Он выдавил из себя вопрос:
— Энни, что тебе показалось рукой провидения?
— Твоя машина разбилась почти на том же месте, где я избавилась от этой гниды Помроя. Который еще говорил, что он художник. — Довольная, она взмахнула рукой и притопнула обеими ногами, и Пол вздрогнул от стука какого-то предмета на деревянном полу.
— Я подобрала его, когда ехала из Истес-парка. Я ездила туда на выставку керамики. Мне нравятся всякие глиняные штучки.
— Я заметил, — отозвался Пол. Его голос, казалось, исходил из места, удаленного на десятки световых лет. Капитан Кирк! В субэфирных сферах слышен человеческий голос, подумал он и невесело усмехнулся.

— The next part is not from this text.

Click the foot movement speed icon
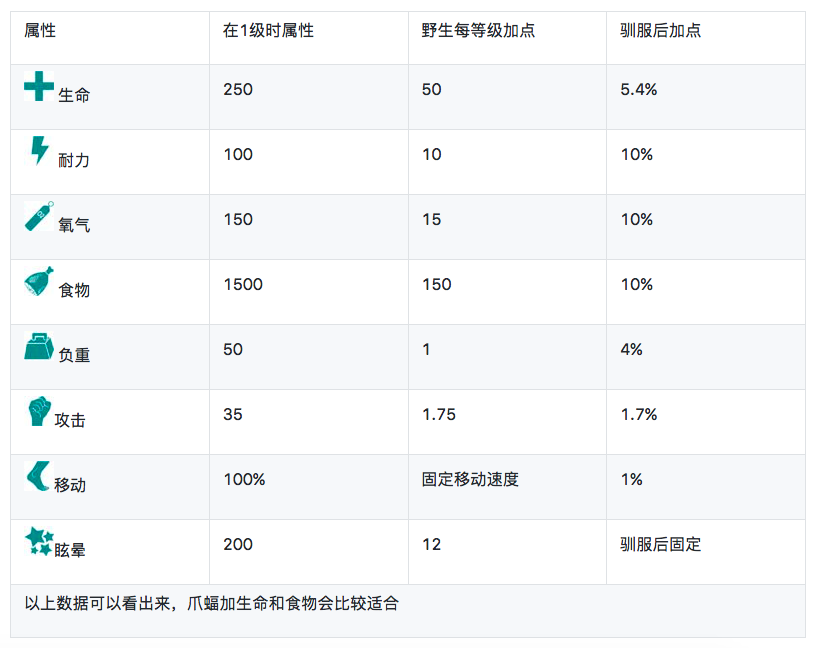This screenshot has height=648, width=819. pos(38,477)
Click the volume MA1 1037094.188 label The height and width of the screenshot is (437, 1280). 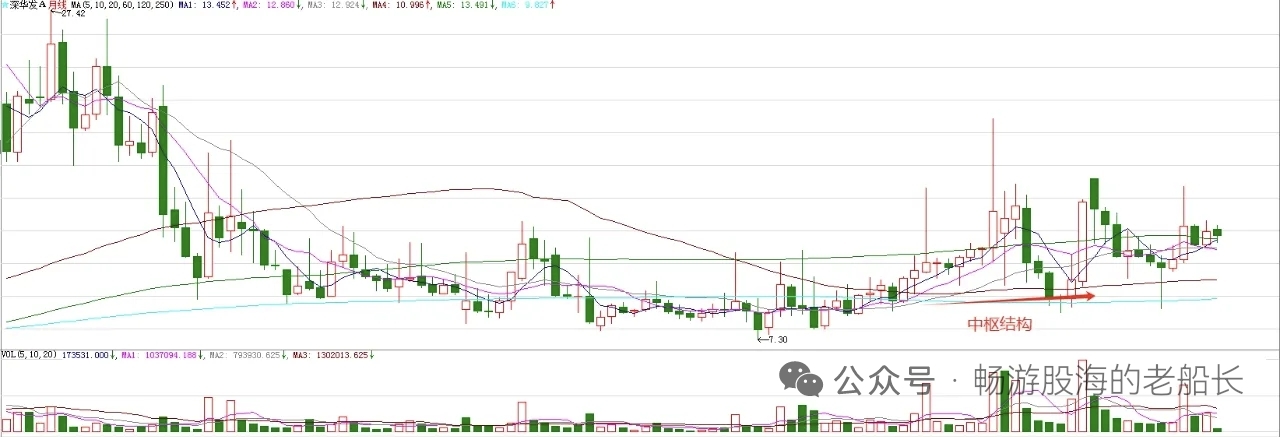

Глубинная часть его сознания — до которой не добралось лекарство — попыталась предупредить его, чтобы он держал рот на замке, просто помалкивал, но какой смысл? Все равно она знает. Конечно, она знает — все знает Богиня Пчел Бурка. — Мне особенно понравился пингвин на льдине.
— Спасибо, Пол… Он ведь правда хороший? Так вот. Помрой путешествовал автостопом. У него был рюкзак. Он сказал, что он художник, хотя потом я выяснила, что он всего-навсего говенный хиппи, накачанный наркотой подлюга, и за два месяца до того нанялся в ресторан Истес-парка мыть посуду. Когда я сказала, что живу возле Сайдвиндера, он ответил, что это счастливое совпадение. Он сказал, что и сам направлялся в Сайдвиндер. Сказал, что у него заказ от одного нью-йоркского журнала. Что ему надо попасть туда, где раньше был отель, — зарисовать руины. Его рисунки должны напечатать вместе со статьей о старом знаменитом отеле. Он назывался «Оверлук». Он сгорел десять лет назад. Его сжег зимний смотритель. [29] Сошел с ума — так все в городе говорили. Но это не важно: теперь он мертв.
Я разрешила Помрою остаться.
Мы стали любовниками.
Черные глаза горели на ее каменном и одновременно мясистом лице, и Пол подумал: Энни, если Эндрю Помрой захотел тебя, то он был не менее безумен, чем смотритель, спаливший отель «Оверлук».